### TASKS TO COMPLETE
(1) Reproduce the part of the article on the Prempro verdict that opens with the words containing "Prempro was once" and closes with "a Congressional investigation.", keeping every word unchanged.
(2) Answer these questions using the article on the Prempro verdict:
(a) How old is Donna Kendall?
(b) For how many years did she take Prempro and Provera?
(c) Which unit of Pfizer paid medical ghostwriters?
(3) Continue the article on the Prempro verdict from where it stops.
---------- PROVIDED TEXT ----------
Jury in Prempro Trial Awards Illinois Woman $6.3 Million for Link to Breast Cancer
As a dangerous medication lawyer, I was gratified to read that a woman from Peoria, Ill. was awarded $6.3 million in damages after a finding that her breast cancer was caused by hormone replacement therapies. Reuters reported Nov. 20 on the largest Prempro award to date, handed down to Donna Kendall of Decatur, Ill. Kendall, 66, sued pharmaceutical company Pfizer after spending 11 years taking the hormone replacement drugs Prempro and Provera, products of Pfizer corporate units. She was diagnosed with breast cancer in 2002, the same year that new research showed dramatic increases in breast cancer and cardiovascular problems for postmenopausal women taking the drugs. In her lawsuit, Kendall said Pfizer failed to adequately warn her and other patients of these risks. The jury indicated that it planned to award punitive damages as well, suggesting that it felt there was evidence of serious wrongdoing.
Prempro was once widely recommended for post-menopausal women, to treat symptoms of life after menopause. However, that changed after the 2002 study from the Women’s Health Initiative at the National Institutes of Health. That long-term study showed a substantially increased risk of breast cancer, heart attacks and strokes among users of Prempro, Provera and Premarin. In fact, that study was ended early because of concerns for the participants’ health. Later studies confirmed the link and suggested that Prempro may also raise women’s risk of blood clots and dementia. Perhaps most damningly of all, later evidence showed that Wyeth, a unit of Pfizer, paid medical ghostwriters to plant articles in medical journals under doctors’ names. At least some of the articles denied the breast cancer link altogether, triggering multiple lawsuits and a Congressional investigation.
---------- STORED DATA ----------
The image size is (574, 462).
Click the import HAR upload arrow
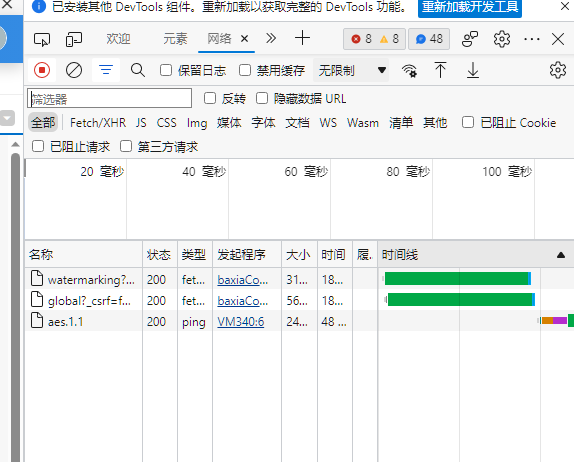440,70
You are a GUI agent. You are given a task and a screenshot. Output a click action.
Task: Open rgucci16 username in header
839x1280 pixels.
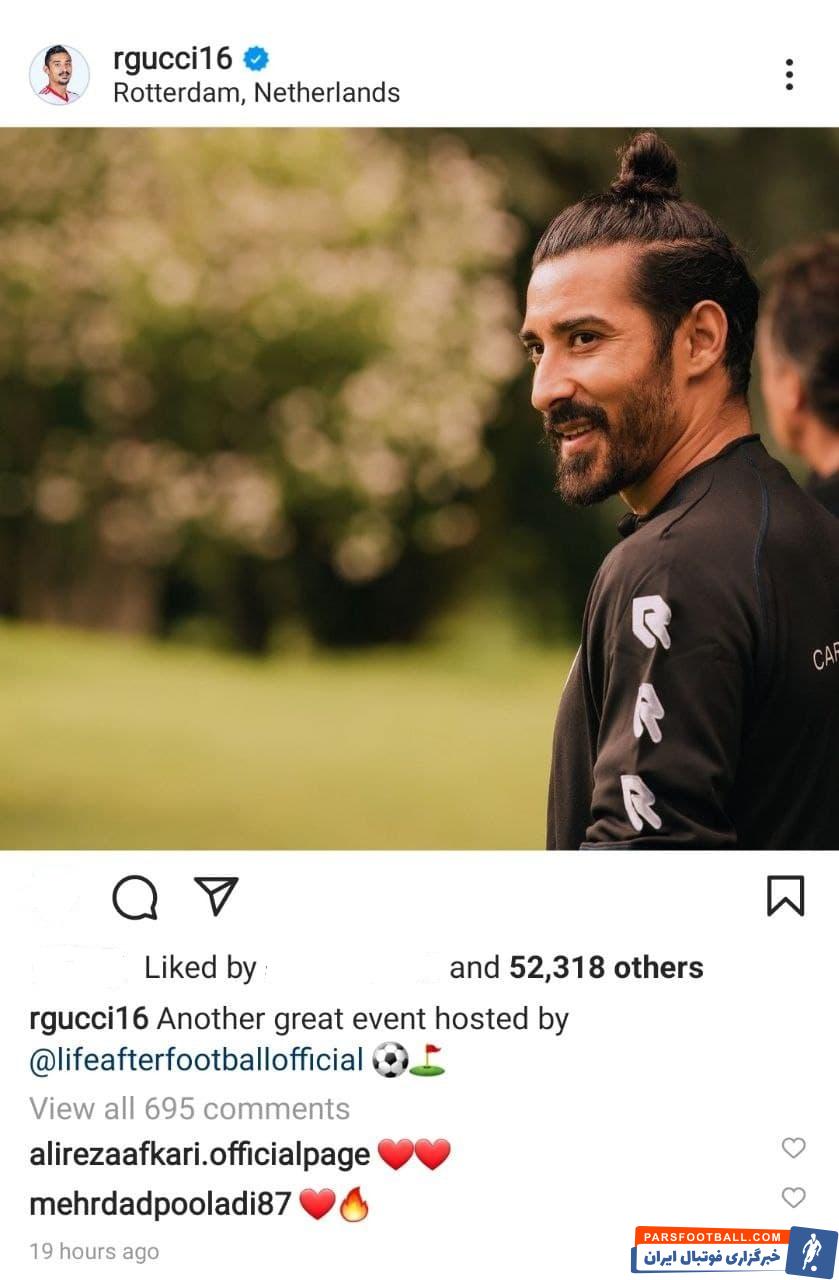click(172, 59)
----------
### ANSWERS TO THE EXERCISE
(1)
Prempro was once widely recommended for post-menopausal women, to treat symptoms of life after menopause. However, that changed after the 2002 study from the Women’s Health Initiative at the National Institutes of Health. That long-term study showed a substantially increased risk of breast cancer, heart attacks and strokes among users of Prempro, Provera and Premarin. In fact, that study was ended early because of concerns for the participants’ health. Later studies confirmed the link and suggested that Prempro may also raise women’s risk of blood clots and dementia. Perhaps most damningly of all, later evidence showed that Wyeth, a unit of Pfizer, paid medical ghostwriters to plant articles in medical journals under doctors’ names. At least some of the articles denied the breast cancer link altogether, triggering multiple lawsuits and a Congressional investigation.

(2)
(a) 66
(b) 11 years
(c) Wyeth

(3)
As a pharmaceutical liability attorney, I am pleased to see the justice system doing its job with these drugs. By now, most observers agree that the FDA approval process, while important, is not enough to ensure that drugs are safe. Too many drugs have slipped through the cracks in recent years, including drugs that have since been linked to life-threatening diseases. In a few cases, pharmaceutical companies have also been caught misleading the public, as with Prempro, using deceptive advertising, biased medical studies and unethical corporate policies. In addition to causing unnecessary deaths and lowered quality of life to patients and their families, these drugs can also trigger six or even seven figures in bills for medical care that patients would never have otherwise needed. As the FDA itself once acknowledged, lawsuits like this one help incentivize drug companies to stay honest by generating severe financial costs and negative publicity when the issues are publicly and fully aired.